In taking up the personal history of George W. Hook, we present to our readers the life record of one who is well known in Bedford, where he has lived from his early youth.  He acquired his preliminary education in the public schools here and afterward attended a business college in Quincy, Illinois.  Subsequently he engaged in clerking in Bedford for several years but put aside all business and personal considerations at the time of the outbreak of the war with Spain, and became a private in Company I, Fifty-first Iowa Volunteer Infantry, serving with that command until mustered out with the regiment.  After the war he returned home, was married and began farming, which pursuit he followed for five years but thinking to find commercial interests more congenial and profitable, he formed a partnership with C. L. Willis and embarked in the hardware and furniture business, in which he still continues.  He now has a well-appointed store, tasteful in its arrangement and attractive in the lines of goods carried.  His business methods, too, are such as will bear the closest investigation and scrutiny and the honesty which he displays in all trade relations is one of the strong features of his success.

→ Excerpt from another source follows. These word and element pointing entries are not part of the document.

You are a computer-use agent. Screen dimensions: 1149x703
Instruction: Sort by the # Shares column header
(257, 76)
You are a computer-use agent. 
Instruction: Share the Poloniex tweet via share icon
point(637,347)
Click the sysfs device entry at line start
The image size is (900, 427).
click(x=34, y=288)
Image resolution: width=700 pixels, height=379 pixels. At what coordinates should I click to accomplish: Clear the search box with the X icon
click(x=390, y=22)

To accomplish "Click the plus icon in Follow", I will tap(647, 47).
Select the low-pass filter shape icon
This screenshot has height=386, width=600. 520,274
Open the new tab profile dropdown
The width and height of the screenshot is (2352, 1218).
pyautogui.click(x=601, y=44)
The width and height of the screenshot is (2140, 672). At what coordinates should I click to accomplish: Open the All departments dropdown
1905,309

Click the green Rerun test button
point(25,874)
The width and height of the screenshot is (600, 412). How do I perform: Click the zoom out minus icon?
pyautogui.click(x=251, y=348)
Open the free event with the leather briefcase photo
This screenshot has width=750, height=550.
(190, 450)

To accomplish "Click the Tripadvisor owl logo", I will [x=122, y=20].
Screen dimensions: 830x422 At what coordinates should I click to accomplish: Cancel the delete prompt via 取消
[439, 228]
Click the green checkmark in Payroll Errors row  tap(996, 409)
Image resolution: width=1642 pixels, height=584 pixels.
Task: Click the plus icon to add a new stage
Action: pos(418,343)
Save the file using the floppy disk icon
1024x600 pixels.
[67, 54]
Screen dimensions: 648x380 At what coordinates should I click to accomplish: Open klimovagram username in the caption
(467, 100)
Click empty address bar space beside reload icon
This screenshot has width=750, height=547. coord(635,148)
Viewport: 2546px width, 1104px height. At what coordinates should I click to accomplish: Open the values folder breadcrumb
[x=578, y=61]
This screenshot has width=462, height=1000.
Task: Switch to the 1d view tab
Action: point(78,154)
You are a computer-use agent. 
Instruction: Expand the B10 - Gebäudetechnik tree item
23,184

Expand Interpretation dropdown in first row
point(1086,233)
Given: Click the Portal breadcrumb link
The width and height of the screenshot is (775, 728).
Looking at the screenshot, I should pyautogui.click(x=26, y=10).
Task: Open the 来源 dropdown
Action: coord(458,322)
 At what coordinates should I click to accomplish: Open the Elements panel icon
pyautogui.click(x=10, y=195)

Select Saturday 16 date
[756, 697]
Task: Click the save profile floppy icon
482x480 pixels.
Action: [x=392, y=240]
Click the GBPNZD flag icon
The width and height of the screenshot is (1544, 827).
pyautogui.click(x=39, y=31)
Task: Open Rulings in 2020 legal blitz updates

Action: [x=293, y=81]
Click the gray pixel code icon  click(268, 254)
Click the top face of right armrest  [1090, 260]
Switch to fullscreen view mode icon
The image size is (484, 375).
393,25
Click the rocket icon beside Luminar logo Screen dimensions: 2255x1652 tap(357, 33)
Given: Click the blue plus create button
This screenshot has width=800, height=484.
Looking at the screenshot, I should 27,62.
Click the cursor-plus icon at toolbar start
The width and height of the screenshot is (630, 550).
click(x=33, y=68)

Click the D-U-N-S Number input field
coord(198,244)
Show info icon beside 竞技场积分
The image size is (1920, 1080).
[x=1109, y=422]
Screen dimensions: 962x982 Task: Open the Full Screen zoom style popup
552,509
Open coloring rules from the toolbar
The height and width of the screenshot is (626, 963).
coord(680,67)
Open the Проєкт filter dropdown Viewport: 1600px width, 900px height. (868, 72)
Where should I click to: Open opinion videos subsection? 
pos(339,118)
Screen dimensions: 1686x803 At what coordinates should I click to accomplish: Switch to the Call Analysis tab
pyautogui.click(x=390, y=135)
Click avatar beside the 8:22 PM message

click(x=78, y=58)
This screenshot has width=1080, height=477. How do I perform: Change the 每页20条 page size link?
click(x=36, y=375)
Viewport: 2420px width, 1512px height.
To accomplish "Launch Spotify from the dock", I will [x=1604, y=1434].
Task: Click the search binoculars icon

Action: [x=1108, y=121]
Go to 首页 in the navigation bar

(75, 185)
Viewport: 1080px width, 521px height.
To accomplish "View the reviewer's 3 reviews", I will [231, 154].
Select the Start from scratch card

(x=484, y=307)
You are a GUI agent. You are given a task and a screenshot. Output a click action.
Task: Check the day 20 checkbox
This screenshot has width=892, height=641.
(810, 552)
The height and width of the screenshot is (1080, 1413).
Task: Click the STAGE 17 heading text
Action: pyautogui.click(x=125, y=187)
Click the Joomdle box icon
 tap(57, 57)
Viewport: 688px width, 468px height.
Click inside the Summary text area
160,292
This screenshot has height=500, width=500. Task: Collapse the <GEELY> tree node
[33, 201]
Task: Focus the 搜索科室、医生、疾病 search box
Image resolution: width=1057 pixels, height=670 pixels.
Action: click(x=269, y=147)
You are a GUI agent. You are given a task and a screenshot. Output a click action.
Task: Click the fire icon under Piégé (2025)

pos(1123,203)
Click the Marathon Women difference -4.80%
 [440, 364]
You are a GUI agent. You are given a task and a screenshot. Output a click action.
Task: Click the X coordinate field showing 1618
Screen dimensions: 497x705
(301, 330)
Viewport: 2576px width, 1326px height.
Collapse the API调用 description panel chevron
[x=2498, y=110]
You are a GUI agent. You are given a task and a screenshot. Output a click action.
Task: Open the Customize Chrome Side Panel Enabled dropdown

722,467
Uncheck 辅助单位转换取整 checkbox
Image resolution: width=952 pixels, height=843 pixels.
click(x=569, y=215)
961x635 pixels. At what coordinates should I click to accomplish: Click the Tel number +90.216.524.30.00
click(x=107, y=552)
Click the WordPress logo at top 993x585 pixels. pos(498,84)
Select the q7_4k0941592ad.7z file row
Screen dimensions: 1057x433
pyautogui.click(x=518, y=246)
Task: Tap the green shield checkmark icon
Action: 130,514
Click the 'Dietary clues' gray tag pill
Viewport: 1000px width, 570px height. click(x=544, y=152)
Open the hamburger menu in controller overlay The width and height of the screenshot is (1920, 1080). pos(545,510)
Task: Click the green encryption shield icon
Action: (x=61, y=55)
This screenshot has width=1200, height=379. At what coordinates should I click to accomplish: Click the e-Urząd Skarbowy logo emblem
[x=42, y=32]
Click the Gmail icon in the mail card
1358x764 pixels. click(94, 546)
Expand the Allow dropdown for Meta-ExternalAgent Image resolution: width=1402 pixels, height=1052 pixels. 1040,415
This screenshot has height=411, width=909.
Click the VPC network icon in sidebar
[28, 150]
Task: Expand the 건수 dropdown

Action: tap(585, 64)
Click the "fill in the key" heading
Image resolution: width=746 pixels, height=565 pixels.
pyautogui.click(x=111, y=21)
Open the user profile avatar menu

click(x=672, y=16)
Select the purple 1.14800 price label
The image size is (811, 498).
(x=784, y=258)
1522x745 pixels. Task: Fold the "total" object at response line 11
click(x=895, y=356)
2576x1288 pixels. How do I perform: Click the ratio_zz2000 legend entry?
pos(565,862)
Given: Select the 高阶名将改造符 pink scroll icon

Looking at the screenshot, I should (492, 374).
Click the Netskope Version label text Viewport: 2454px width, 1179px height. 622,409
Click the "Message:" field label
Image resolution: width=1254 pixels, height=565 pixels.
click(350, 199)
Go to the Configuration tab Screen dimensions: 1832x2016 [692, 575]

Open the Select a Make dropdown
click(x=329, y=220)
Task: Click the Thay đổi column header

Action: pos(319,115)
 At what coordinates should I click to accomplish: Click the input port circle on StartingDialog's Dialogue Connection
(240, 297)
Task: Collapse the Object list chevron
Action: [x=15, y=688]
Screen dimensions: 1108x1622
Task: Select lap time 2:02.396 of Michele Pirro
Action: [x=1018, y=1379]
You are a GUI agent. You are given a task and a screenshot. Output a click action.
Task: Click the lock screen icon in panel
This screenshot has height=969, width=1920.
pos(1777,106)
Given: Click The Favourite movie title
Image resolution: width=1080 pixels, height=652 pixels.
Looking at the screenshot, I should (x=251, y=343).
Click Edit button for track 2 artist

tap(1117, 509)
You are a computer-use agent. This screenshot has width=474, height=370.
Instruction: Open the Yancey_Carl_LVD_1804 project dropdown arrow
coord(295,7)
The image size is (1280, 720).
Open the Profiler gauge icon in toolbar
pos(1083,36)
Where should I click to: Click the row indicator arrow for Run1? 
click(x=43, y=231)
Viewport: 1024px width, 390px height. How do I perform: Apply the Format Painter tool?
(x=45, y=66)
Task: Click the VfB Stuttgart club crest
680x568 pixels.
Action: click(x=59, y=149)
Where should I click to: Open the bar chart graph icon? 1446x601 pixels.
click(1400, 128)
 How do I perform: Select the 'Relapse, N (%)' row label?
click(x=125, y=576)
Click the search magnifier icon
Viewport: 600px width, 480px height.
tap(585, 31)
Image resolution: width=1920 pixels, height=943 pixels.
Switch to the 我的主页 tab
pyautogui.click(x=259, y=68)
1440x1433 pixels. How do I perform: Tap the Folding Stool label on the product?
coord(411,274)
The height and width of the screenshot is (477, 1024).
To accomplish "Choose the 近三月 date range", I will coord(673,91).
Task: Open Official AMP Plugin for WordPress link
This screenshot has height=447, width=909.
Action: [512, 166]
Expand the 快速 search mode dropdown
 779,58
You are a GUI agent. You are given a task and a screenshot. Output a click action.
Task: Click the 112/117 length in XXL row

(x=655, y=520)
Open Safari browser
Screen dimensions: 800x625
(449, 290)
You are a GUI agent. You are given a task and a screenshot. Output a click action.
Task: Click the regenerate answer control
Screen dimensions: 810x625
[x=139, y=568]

On the 19th of September, 1900, Mr. Hook was united in marriage to Miss Jessie Boyd, a daughter of John S. and Simildi (Reynolds) Boyd.  There were three children of that marriage, Ruth, John and Mary, who are still under the parental roof.  Mrs. Hook was born in Marshall township, this county, her parents coming from Ohio to Iowa more than a half century ago.  Both Mr. and Mrs. Hook are members of the Methodist church and he is identified with Taylor Lodge, No. 156, A. F & A. M.; Triangle Chapter, No. 68, R. A. M., and Bedford Lodge, No. 91, I. O. O. F.  His political endorsement is given to the republican party but the honors and emoluments of office have no attraction for him, as he prefers to concentrate his energies upon his business affairs.  He is (page 451) always prominent and active in movements for the public good, however, and at the Chautauqua held in Bedford in the summer of 1908, he had the pleasure of entertaining at his home General John C. Black, who was connected with the Civil Service Commission, and also commander in chief of the Grand Army of the Republic.  In addition to his property in Bedford he owns a farm of three hundred and twenty acres in Marshall township and as the land is rich and productive he derives therefrom a substantial income.  He is yet a young man, possessed of the enterprising spirit which has been the dominant factor in the upbuilding of the middle west.  Whatever he undertakes he accomplishes, whether it be for the welfare of the community or for individual interests.  His social qualities, too, endear him to his associates, who find him a genial, cultured gentleman, displaying at all times deference for the opinions of others and readily appreciative of good qualities in those with whom he comes in contact.